• **Written exercise**: Reproduce the material word for word, from the line containing "Given: Open the Event Listeners tab" through the end, leaving out the pictures.

• **Supplied records**:
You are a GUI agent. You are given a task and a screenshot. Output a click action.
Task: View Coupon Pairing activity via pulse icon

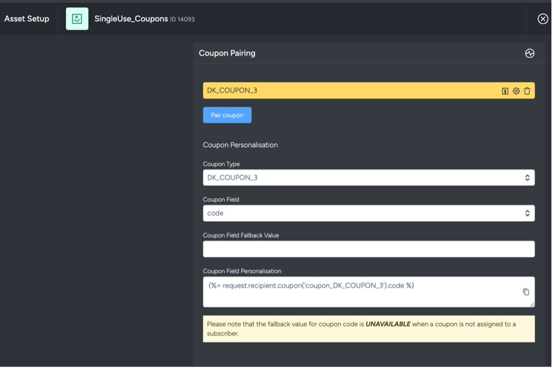click(x=529, y=53)
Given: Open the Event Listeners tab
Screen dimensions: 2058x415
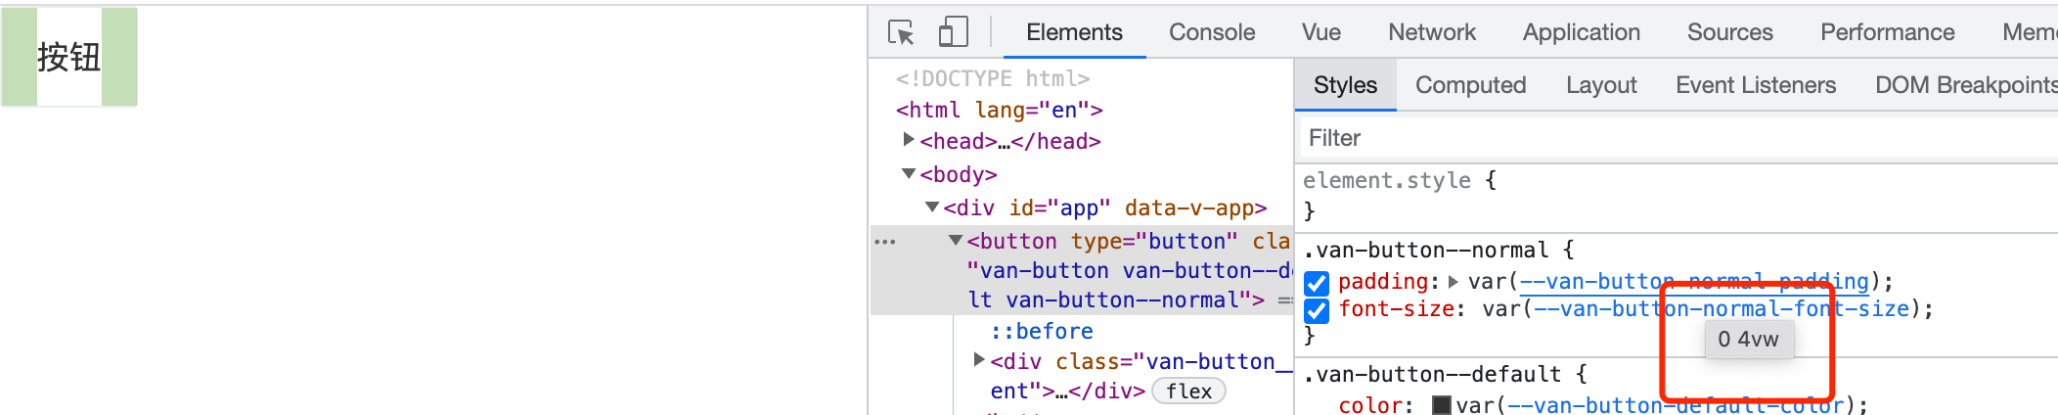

• **Worked solution**:
Given: Open the Event Listeners tab
Screen dimensions: 2058x415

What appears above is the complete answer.